In its opening filings in the new lawsuit, Pfizer defended the fellowship as proper under existing U.S. Supreme Court precedent and “a legitimate, non-discriminatory basis for the use of racial selection criterion” in order to build “a workforce that represents the diversity of the communities Pfizer serves,” and to reverse “the effects of historical discrimination in the workplace.” Among many other defenses, the company argued that no employees or applicants who are not eligible for the fellowships were harmed or disadvantaged in any way.
The non-profit’s action against Pfizer is one of two similar lawsuits that the organization is pursuing. As Frankel notes in her blog posts, the non-profit has also separately filed a similar action against the healthcare policy non-profit Project Hope and its journal Health Affairs alleging that a fellowship that journal maintains is similarly racially discriminatory. A copy of the complaint the non-profit filed against Project Hope can be found here.
Discussion
The outcome of the two cases pending before the U.S. Supreme Court potentially could have a significant impact on the newly filed lawsuits against Pfizer and Project Hope. The Supreme Court cases are likely to have a lot to say about affirmative action in general.
In the meantime, it is clear that companies under pressure to take the initiative with respect to ESG issues, and (in this context) specifically with respect to the “S” in ESG. Although as I have pointed out on this site there is no consensus on the meaning of the three various pillars encompassed within the term “ESG,” it is generally the case that the “S” is generally thought to be referring to DEI issues and initiatives. As these two new cases, and the prior case filed against Starbucks, show, it may be that it is the companies that are taking the ESG initiative that are attracting the unwanted attention of plaintiffs’ lawyers, more so than, and perhaps rather than, the ESG laggards.
At a minimum, as Frankel points out, the Pfizer case may be an “important harbinger of the challenges companies may face as they try to encourage diversity and inclusion in the workplace.” While many constituencies may support efforts to diversify the workforce, the pressure to take proactive steps may put “big companies in a squeeze.”
It remains to be seen how these newly filed lawsuits will fare. As I noted above, in its initial appearance in the new proceeding, Pfizer has asserted numerous technical and general defenses to this proceeding (including, among other things, the absence of any support for its assertion that members of Do Not Harm were harmed).
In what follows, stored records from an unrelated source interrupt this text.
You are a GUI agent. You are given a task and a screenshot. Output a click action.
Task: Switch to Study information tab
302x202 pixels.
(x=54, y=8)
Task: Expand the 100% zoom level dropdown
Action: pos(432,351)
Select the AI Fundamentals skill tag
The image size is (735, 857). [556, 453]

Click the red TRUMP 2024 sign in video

But while these cases may well prove to be unsuccessful, they do underscore a point I have tried to make in the past, which is that the many assumptions that the D&O insurance industry are making about ESG many not fully account for the actual ESG risks that companies may face.
The general assumption for much analysis of ESG issues amongst D&O insurance practitioners is that companies that are “good” on ESG make better risks and therefore deserve some kind of (usually unspecified) underwriting advantage. The first problem with this analysis is that it assumes ESG merit is susceptible to being quantified and measured, a dubious proposition at best. The second problem is that this effort to measure ESG risk, such as it is, may not fully account for the actuality of ESG-related litigation risk. Specifically, and as noted above, companies that are “good” on ESG may not be proof against litigation risk, and, as the new Pfizer case shows, may be the ones that actually attract ESG-related litigation. At a minimum, ESG is a much more multi-dimensional issue that the usual ESG discourse amongst D&O practitioners takes into account.